How to prevent map/reduce job taking an incomplete input file that is still being copied through nfs?

Question asked by volans on Oct 28, 2013
Latest reply on Oct 28, 2013 by volans
Map/Reduce job processes only portion of the input file that is still being copied through nfs

I have a cron job that runs a Map/Reduce job on an hourly basis. The Map/Reduce job picks up input files from a hdfs directory.

The problem is that there is an upstream non-Map/Reduce application that copies a file (a couple gigabytes in size) into the hdfs directory asynchronously through nfs mount. We have run into a problem that while the application is still copying the file into the input hdfs directory, the Map/Reduce job starts. As a result, the Map/Reduce job only processed only portion of the file. In the end, both the Map/Reduce job and the copy completed successfully. The problem is again the Map/Reduce job never got full file to process when it runs.

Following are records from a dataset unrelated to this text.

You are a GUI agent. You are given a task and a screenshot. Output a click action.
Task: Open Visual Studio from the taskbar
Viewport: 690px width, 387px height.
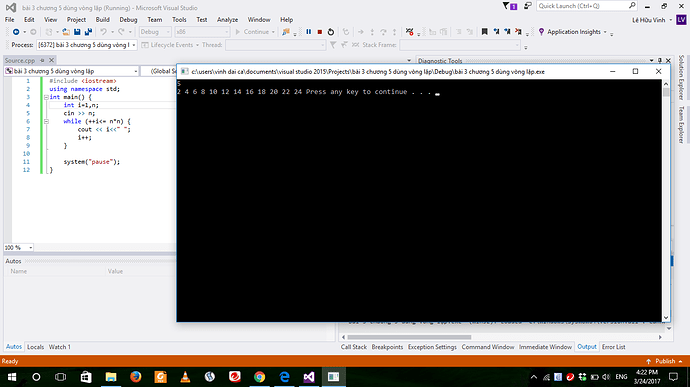(309, 377)
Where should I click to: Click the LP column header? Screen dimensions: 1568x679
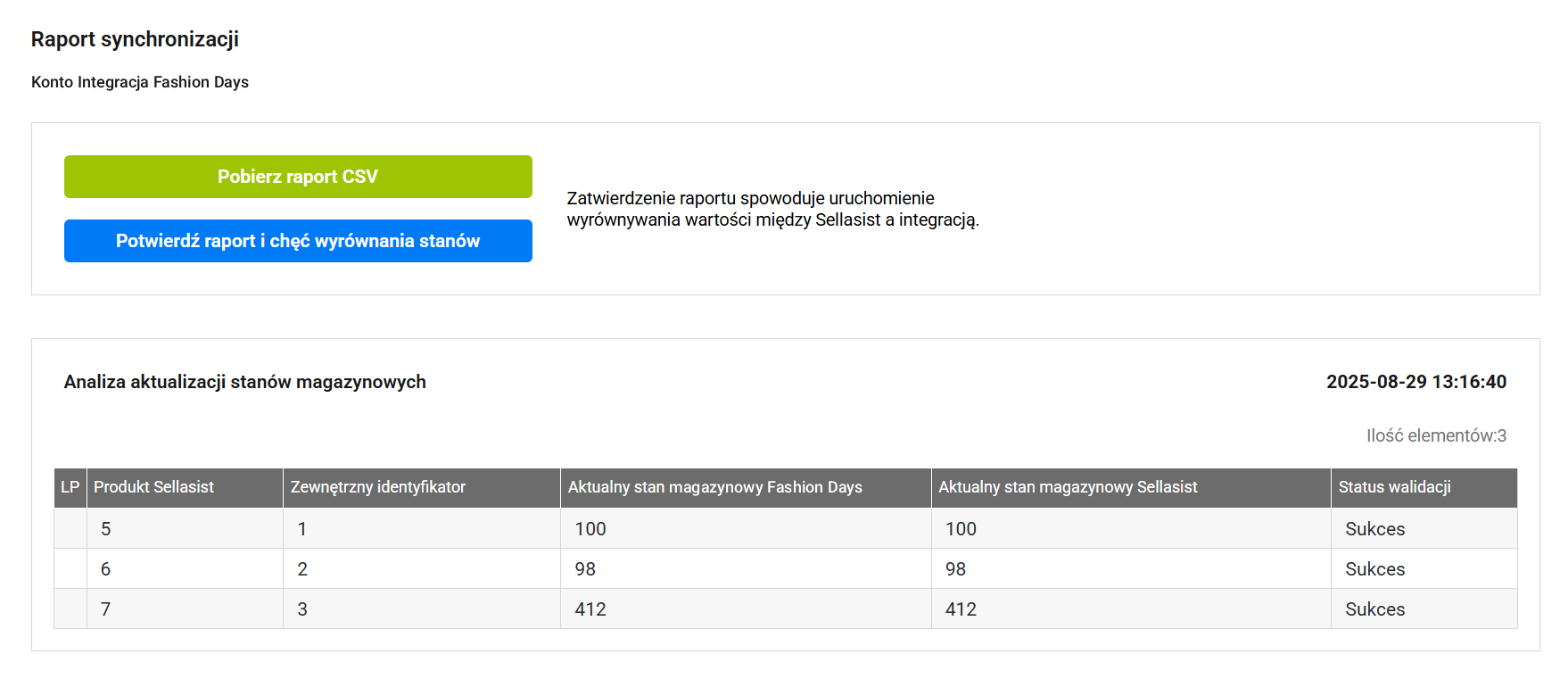pos(70,487)
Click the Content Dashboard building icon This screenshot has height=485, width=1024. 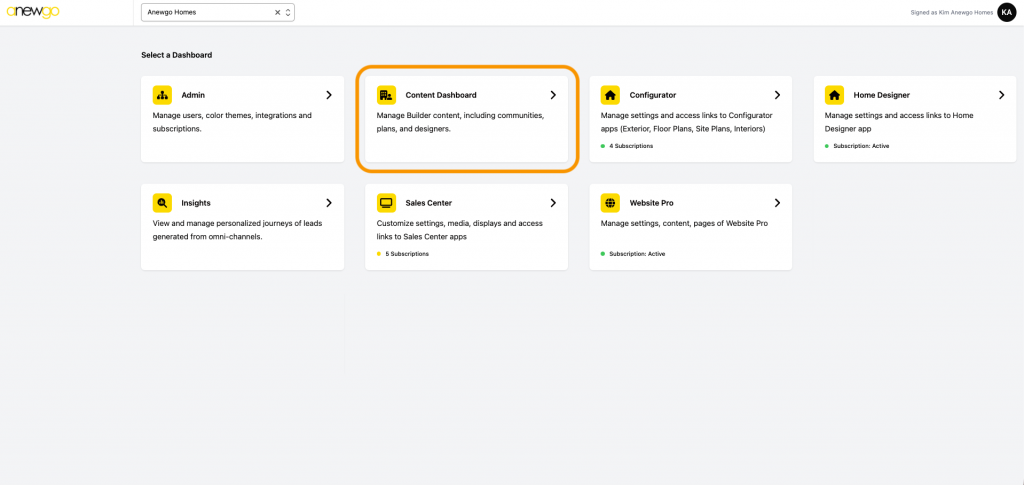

The ideal solution is to make two jobs synchronous; that one job finishes before the next one starts. But as in many software pipelines, it is a collection of many systems and making it synchronous is not possible.

We have thought about checking timestamp of the input file to make sure we start the Map/Reduce job only when the input file is not updated in the current min.

Is there any other suggestion that we can do at the file system level? Any input is appreciated. Thanks.